_Task details_
Could you return each of the records below word for word, omitting the pictures?

───── Material shown

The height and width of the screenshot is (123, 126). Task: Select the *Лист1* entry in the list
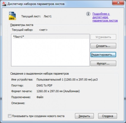coord(50,37)
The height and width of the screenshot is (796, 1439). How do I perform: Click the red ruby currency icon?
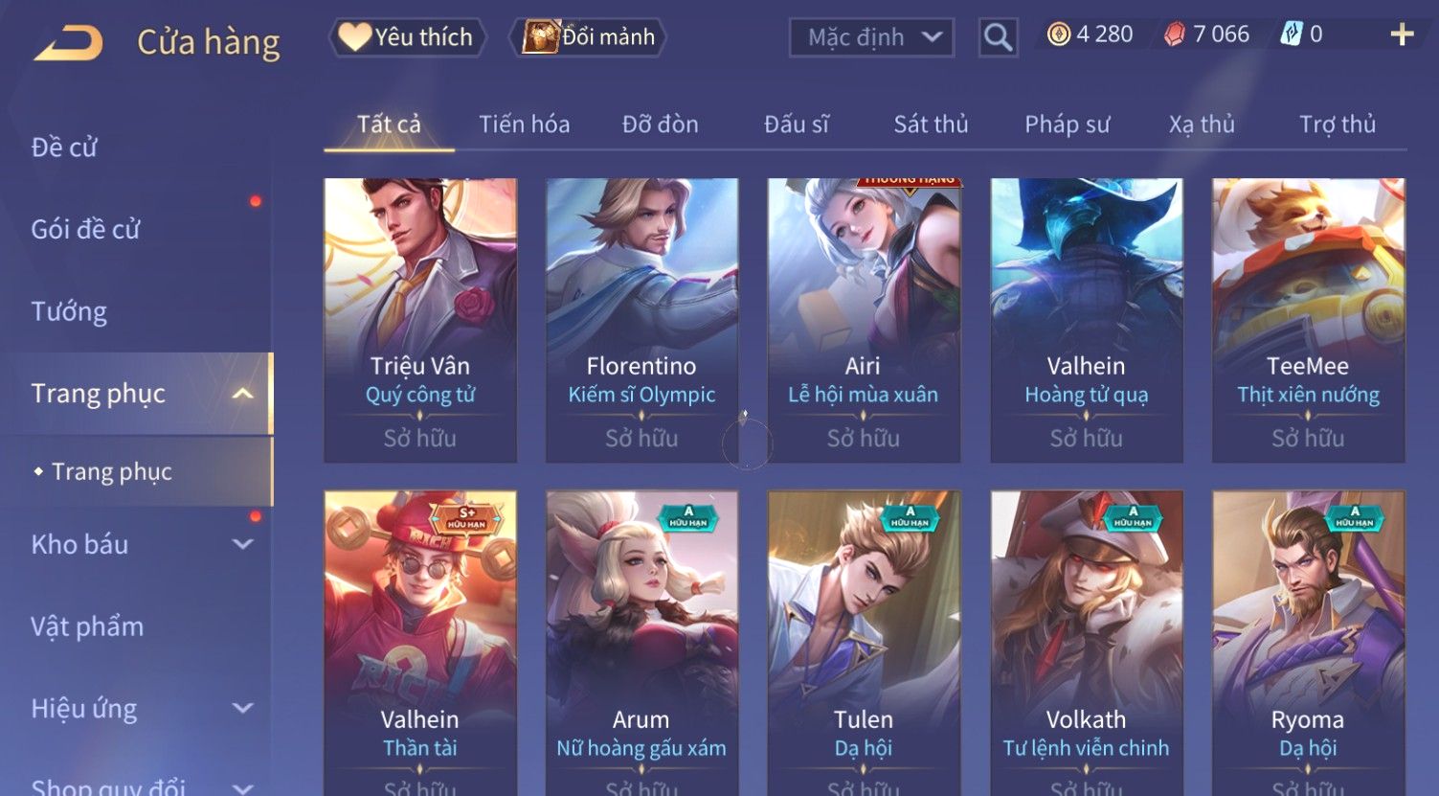tap(1175, 34)
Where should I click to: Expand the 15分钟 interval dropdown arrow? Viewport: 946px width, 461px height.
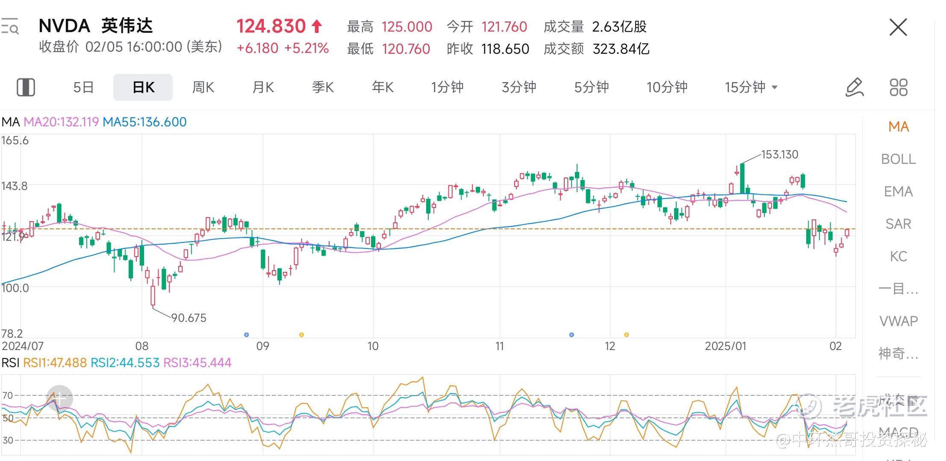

──────────

_Solution to the exercise_
The height and width of the screenshot is (123, 126). Task: Select the *Лист1* entry in the list
coord(50,37)
The height and width of the screenshot is (796, 1439). How do I perform: Click the red ruby currency icon?
tap(1175, 34)
Where should I click to: Expand the 15分钟 interval dropdown arrow? Viewport: 946px width, 461px height.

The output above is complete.